→ Task: List each distinct shell command run in the code lines of the passage on keeping encrypted secrets in a Git repository.

→ Supplied passage:
○ ○ ○ ○ ○

A solution to these limitations is to manage secrets in the Git repository jointly with the project's source code. As described in secrets management, don't check secrets into the repository in plain text. Instead we can add an encrypted version of our secrets to the repository and enable our CI/CD agents and developers to decrypt the secrets for local usage with some pre-shared key. This gives us the best of both worlds: a secure storage for secrets as well as side-by-side management of secrets and code.
# first, make sure that we never commit our plain text secrets and generate a strong encryption key
echo ".env" >> .gitignore
ENCRYPTION_KEY="$(LC_ALL=C < /dev/urandom tr -dc '_A-Z-a-z-0-9' | head -c128)"
# now let's add some secret to our .env file
echo "MY_SECRET=..." >> .env
# also update our secrets documentation file
cat >> .env.template <<< "
# enter description of your secret here
MY_SECRET=
"

○ ○ ○ ○ ○

→ Data:
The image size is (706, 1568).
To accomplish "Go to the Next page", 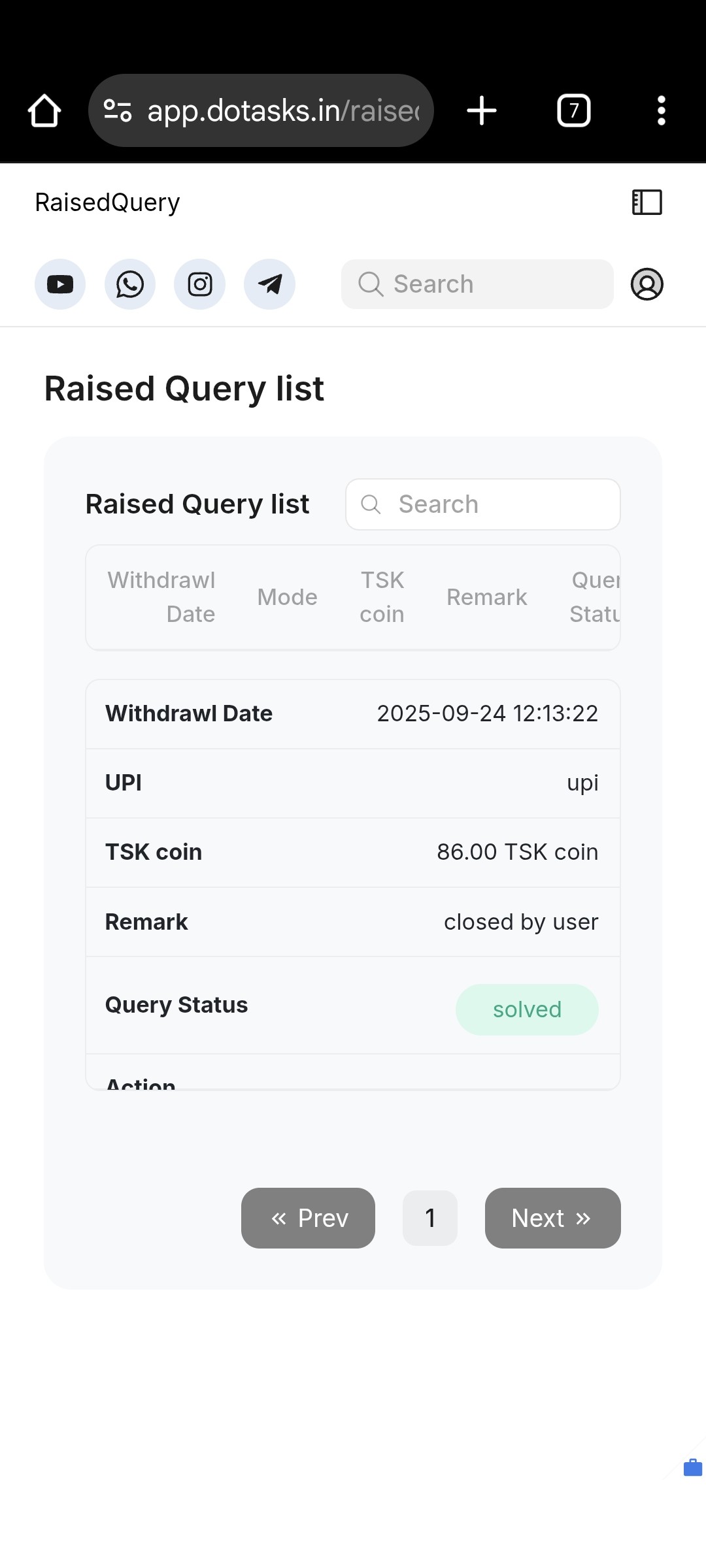I will 552,1218.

○ ○ ○ ○ ○

→ Finished answer: echo, tr, head, cat